We can say that Lorenzo Fazzini, director of the Libreria Editrice Vaticana, was responsible for the unleashing of events. First by inviting Schmitt to go to Jerusalem to write a personal travel diary. Then, last summer, Lorenzo proposed that I read Eric’s text in advance and try to understand if a show could arise from it. I was very struck by the exceptional experience the author had in those very significant and controversial places. Furthermore, courage and great seriousness are needed to publicly share such intimate events and feelings. From this was born the desire to bring it on stage.

Then the meeting in person…

Yes, I met Eric in September in Bologna, on the occasion of the presentation of his book together with Cardinal Matteo Maria Zuppi. The meeting was very pleasant, thanks to his great availability. On that occasion, at the end of the long chat, knowing of his great love for the theater and also of his direct experience in this sector, I proposed to him to represent the text himself. After an initial hesitation, we left with the intention of verifying the effectiveness and value of the adaptation that we would be able to obtain. And today we are here…

What struck you about Schmitt’s text on Jerusalem?

Schmitt faces reality with irony, but never fails to share very personal and profound feelings and judgments. He always follows a lightness of approach with a human in-depth analysis that goes to the heart of the story that is the subject of the story. The view on reality seems to be that of everyone, the one that derives from the mentality of our time, but he manages to see the interesting side that lies behind the difficulties, the angular characters, the dramatic events.
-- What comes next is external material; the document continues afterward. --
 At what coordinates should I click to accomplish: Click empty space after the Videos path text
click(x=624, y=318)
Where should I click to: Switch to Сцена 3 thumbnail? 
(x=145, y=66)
His extreme sincerity, spontaneity and courage to recount such exceptional and delicate events, such as, in this case, his experience at the Holy Sepulchre, are rare today.
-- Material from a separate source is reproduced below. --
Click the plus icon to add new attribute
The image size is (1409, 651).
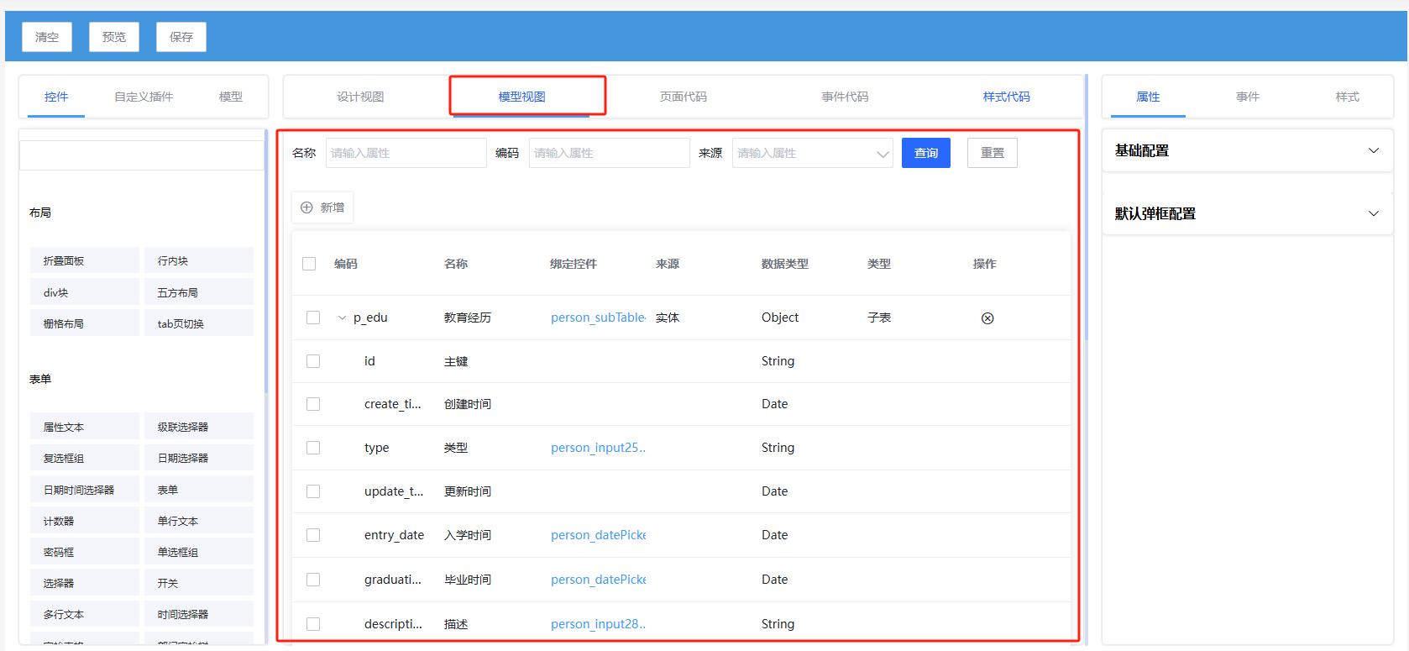pyautogui.click(x=306, y=207)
We are talking about a journey that is also internal.

In his diary Schmitt describes a conversion that occurs in a very human way and that I feel is very close to my sensitivity. He starts from a rationalist attitude, due to his education and training. He has the typical disenchantment of the man of the twenty-first century and he expresses it in a nice way in the description he gives of the encounters with the people and places symbolic of the different religions. However, he does not stop at this first reaction which would lead him, like all of us, to distance himself, but overcomes the embarrassment and skepticism, agreeing to get involved and share the journey to the end, both geographically and personally to find out what there is something true and important in the end for him. His journey can involve the reader and, I hope, also the spectators in a shocking internal journey.

Adapting Schmitt’s text for an 80-minute show is a non-trivial challenge… the original text is very substantial.

We worked carefully to preserve the human and geographical journey without cutting the crucial places visited by Schmitt, trying to safeguard the most dramatic aspects and the encounters that marked the change in him. The first reduction, made together with Emanuele Fant, received a more than positive response from him. Subsequently we worked to further ‘strip down’ the story to make it even more essential. This is how the title of the show emerged, which focuses on the question ‘Who are you?’, the one that Schmitt feels insistently asked by the places he visits and by what happens to him. Who are you? What do you believe in? What do you really consist of? Questions very pertinent to the title of this edition of the Meeting.

Since Schmitt wrote his travel diary, a terrible conflict has broken out in the Land of Christ. How does this work help us to read the situation in those territories?

Éric observes in his text that Jerusalem is a jumble of different styles and architecture. Then, poetically, he observes that perhaps the stones can coexist harmoniously because they have recognized and accepted that they are made of the same material. “This,” he writes, “is a step that man has yet to take.” The show obviously does not have the ambition to say who is right in this dramatic and bloody war that fuels hatred throughout the world, but it aims to provoke the public through Éric’s story, to a fully human look at us themselves and others, whoever they are.